| Excerpted data |
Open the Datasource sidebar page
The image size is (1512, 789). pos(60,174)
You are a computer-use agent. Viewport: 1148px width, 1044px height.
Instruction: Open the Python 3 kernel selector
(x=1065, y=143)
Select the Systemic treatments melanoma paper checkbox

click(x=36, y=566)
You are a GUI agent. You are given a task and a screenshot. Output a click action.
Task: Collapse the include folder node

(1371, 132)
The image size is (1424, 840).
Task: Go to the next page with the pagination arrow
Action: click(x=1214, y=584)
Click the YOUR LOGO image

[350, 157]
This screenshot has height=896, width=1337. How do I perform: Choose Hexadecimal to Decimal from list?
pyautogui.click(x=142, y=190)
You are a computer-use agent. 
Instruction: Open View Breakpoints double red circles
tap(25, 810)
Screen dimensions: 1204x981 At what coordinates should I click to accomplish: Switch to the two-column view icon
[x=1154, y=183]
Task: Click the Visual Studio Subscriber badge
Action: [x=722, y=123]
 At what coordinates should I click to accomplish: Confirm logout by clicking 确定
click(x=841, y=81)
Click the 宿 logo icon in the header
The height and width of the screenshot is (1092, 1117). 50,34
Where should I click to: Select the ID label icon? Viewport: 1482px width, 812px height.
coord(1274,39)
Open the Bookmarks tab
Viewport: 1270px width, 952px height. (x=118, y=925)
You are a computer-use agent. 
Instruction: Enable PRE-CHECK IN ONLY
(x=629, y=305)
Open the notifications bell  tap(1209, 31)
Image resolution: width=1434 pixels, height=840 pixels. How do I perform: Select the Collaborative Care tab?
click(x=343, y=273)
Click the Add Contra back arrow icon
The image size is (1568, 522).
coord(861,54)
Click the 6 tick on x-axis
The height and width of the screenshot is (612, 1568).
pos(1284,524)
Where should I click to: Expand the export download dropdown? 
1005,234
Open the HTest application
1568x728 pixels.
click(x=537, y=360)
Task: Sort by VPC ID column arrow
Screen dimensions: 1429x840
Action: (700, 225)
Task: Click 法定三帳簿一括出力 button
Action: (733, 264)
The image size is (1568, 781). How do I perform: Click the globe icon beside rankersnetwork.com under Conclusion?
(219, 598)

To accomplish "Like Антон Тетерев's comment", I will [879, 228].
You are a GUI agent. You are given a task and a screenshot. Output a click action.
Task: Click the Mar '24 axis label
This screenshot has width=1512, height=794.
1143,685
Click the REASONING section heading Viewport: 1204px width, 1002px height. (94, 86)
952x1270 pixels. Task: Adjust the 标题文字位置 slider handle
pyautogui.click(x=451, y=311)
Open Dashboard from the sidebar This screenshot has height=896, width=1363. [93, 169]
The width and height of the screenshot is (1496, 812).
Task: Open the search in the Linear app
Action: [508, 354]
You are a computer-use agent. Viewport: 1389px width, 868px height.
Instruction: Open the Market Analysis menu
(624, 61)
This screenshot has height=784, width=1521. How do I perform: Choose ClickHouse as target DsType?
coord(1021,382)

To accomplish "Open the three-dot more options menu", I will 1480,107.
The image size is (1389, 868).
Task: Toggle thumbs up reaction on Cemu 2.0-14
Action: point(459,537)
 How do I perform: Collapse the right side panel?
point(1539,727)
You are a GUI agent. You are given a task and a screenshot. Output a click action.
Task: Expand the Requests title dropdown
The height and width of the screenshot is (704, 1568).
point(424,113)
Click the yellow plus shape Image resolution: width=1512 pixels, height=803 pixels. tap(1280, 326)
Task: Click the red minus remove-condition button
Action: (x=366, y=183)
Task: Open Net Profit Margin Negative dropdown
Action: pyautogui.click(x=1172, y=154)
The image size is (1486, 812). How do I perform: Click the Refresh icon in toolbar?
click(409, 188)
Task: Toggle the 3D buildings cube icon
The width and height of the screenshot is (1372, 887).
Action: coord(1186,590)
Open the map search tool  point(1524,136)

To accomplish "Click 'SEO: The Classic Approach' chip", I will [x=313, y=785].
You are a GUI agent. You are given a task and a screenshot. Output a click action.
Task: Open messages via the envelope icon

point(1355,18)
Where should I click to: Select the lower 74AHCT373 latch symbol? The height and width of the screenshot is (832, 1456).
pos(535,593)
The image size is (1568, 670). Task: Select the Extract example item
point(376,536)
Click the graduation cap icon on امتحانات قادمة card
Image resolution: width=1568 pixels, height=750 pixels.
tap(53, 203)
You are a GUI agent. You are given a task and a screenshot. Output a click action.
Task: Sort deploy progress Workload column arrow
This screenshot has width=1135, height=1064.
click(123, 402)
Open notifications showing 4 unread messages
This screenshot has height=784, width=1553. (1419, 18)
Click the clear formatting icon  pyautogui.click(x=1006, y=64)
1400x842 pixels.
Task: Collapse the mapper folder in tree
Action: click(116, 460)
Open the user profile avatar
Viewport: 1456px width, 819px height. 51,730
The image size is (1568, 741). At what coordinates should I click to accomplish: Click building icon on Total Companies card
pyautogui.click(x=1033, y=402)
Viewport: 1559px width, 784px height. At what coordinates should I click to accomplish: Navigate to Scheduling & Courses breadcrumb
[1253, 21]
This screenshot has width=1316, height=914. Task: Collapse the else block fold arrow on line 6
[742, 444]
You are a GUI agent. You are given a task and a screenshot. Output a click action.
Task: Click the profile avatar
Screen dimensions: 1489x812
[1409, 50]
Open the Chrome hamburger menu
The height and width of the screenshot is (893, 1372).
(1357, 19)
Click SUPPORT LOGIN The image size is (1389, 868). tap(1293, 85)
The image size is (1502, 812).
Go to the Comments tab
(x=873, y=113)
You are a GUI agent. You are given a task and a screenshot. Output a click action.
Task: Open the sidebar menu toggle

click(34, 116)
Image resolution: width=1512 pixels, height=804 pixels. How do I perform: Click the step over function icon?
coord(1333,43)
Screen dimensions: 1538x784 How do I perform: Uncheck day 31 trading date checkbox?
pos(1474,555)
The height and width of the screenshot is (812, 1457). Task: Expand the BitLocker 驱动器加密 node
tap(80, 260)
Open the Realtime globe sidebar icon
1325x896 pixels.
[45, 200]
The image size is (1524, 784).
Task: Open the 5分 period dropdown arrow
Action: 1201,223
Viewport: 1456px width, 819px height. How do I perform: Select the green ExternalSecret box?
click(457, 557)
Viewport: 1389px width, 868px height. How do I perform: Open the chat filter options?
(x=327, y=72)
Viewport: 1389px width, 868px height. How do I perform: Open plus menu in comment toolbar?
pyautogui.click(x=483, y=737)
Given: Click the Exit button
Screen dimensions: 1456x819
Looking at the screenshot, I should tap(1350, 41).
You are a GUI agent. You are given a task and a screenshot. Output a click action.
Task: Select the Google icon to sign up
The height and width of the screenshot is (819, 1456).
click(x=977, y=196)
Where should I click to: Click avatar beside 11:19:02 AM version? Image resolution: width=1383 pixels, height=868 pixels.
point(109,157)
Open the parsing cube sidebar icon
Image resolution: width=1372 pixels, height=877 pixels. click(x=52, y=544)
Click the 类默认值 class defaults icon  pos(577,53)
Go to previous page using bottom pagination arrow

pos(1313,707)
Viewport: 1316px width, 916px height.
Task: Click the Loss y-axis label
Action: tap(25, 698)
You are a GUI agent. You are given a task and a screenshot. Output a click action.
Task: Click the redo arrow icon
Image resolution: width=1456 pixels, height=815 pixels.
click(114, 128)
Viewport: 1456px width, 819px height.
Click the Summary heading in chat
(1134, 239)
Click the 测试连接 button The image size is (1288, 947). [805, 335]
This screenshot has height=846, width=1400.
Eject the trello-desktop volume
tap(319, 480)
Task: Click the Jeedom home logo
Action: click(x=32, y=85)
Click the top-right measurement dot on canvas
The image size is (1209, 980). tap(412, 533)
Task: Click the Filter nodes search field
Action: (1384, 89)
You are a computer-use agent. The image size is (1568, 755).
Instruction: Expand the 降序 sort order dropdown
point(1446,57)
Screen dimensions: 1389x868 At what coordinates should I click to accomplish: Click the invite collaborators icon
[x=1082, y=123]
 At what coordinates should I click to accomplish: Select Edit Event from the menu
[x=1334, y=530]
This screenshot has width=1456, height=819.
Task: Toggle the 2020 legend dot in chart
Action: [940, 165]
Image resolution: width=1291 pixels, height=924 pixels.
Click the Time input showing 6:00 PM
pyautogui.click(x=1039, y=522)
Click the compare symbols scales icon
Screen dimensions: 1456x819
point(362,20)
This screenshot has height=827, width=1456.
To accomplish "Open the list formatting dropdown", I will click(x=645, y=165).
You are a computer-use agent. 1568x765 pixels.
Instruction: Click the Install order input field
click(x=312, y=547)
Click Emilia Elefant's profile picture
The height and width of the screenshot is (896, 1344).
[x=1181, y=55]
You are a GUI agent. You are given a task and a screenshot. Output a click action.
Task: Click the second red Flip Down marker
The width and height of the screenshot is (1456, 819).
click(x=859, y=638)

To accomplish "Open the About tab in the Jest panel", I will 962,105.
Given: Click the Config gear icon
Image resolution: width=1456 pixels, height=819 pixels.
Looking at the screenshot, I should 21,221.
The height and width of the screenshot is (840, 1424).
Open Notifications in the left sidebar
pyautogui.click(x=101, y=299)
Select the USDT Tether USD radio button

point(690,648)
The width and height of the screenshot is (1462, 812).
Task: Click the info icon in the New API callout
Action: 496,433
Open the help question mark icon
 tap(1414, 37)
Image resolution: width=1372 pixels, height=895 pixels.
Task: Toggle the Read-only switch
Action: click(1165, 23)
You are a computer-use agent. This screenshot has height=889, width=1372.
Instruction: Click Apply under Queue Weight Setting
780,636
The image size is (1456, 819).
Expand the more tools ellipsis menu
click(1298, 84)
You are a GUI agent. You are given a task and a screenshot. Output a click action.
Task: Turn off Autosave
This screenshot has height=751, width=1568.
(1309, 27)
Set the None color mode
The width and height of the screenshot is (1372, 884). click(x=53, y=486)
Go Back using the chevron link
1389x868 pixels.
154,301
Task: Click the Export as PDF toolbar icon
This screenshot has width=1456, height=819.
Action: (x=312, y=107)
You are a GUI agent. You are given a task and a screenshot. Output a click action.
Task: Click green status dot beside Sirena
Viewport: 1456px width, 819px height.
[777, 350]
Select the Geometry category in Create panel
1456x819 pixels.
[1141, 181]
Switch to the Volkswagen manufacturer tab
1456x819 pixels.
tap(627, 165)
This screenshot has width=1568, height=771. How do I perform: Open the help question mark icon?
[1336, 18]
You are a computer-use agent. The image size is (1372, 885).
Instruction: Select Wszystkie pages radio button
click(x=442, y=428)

| What to produce |
What you return should be exactly the lines above, starting at the one with "This screenshot has height=827, width=1456." and ending at the one with "Given: Click the Config gear icon", and nothing else.

| Result of this task |
This screenshot has height=827, width=1456.
To accomplish "Open the list formatting dropdown", I will click(x=645, y=165).
You are a computer-use agent. 1568x765 pixels.
Instruction: Click the Install order input field
click(x=312, y=547)
Click Emilia Elefant's profile picture
The height and width of the screenshot is (896, 1344).
[x=1181, y=55]
You are a GUI agent. You are given a task and a screenshot. Output a click action.
Task: Click the second red Flip Down marker
The width and height of the screenshot is (1456, 819).
click(x=859, y=638)

To accomplish "Open the About tab in the Jest panel", I will 962,105.
Given: Click the Config gear icon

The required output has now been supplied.